→ **DATA RECORDS**:
----------

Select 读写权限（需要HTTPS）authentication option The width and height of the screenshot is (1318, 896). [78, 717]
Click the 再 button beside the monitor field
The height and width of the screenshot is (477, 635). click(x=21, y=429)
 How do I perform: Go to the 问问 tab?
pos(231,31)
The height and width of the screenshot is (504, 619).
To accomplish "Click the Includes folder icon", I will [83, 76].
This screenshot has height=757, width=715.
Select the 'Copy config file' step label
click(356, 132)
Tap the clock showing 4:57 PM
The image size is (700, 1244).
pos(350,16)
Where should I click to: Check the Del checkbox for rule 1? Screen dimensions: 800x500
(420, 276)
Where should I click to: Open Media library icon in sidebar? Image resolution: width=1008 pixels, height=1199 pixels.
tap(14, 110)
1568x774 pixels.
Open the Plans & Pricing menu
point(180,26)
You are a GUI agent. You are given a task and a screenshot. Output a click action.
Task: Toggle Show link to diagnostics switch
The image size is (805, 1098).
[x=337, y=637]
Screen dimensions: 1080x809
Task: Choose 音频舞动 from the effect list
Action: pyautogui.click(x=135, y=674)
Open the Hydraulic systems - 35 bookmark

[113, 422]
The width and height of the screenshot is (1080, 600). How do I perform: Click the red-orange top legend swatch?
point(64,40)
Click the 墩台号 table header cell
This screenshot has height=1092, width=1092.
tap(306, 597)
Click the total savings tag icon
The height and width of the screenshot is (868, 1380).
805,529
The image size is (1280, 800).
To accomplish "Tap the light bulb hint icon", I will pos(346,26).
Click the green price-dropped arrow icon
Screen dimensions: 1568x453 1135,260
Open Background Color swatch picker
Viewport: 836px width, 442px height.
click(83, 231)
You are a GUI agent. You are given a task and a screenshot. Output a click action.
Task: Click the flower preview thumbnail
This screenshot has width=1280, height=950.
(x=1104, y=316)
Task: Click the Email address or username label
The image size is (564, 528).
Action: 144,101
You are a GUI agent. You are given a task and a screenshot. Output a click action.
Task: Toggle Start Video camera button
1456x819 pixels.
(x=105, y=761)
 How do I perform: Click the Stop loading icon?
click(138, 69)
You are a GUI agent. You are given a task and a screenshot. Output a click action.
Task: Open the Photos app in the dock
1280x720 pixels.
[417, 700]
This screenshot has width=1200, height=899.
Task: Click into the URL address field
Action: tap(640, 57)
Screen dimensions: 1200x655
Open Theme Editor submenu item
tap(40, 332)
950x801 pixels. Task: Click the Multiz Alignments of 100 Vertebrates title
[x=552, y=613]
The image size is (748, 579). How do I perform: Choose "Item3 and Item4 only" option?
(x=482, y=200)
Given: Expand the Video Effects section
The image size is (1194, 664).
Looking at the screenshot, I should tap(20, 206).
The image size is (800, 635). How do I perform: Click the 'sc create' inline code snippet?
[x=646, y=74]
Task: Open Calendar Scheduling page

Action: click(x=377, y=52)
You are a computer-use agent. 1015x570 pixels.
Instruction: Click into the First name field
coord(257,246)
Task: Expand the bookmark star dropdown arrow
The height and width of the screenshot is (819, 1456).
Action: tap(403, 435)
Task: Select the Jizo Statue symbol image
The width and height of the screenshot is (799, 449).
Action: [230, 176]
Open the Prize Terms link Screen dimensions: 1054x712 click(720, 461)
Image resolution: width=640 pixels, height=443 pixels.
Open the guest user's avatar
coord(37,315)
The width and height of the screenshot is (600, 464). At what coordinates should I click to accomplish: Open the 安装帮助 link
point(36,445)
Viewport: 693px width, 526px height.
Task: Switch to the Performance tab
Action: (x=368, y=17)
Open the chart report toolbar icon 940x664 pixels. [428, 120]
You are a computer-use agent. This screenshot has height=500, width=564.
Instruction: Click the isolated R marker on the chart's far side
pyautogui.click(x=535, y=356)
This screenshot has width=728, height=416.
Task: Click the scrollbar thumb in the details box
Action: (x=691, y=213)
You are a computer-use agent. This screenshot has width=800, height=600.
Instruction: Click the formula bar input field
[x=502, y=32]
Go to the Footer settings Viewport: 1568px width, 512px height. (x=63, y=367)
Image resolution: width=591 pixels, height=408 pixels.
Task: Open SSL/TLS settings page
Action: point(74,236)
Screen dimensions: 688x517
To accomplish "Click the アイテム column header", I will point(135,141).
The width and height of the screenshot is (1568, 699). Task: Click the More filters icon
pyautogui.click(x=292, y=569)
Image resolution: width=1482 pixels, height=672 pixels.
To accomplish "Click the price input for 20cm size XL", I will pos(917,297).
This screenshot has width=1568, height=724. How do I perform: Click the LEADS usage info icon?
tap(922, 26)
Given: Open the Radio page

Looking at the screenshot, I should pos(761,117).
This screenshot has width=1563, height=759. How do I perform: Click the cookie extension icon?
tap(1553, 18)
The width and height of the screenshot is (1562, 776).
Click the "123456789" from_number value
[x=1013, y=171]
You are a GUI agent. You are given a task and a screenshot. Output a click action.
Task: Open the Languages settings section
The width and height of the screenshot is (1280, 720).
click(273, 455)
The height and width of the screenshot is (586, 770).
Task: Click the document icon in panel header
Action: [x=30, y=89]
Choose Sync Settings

----------

→ **TASK TO COMPLETE**: Set out, exactly as written, the lines from the line with "Task: Open the Languages settings section" to the last line of the records, inclusive, and only those lines.

→ **ANSWER TO THE PROBLEM**:
Task: Open the Languages settings section
The width and height of the screenshot is (1280, 720).
click(273, 455)
The height and width of the screenshot is (586, 770).
Task: Click the document icon in panel header
Action: [x=30, y=89]
Choose Sync Settings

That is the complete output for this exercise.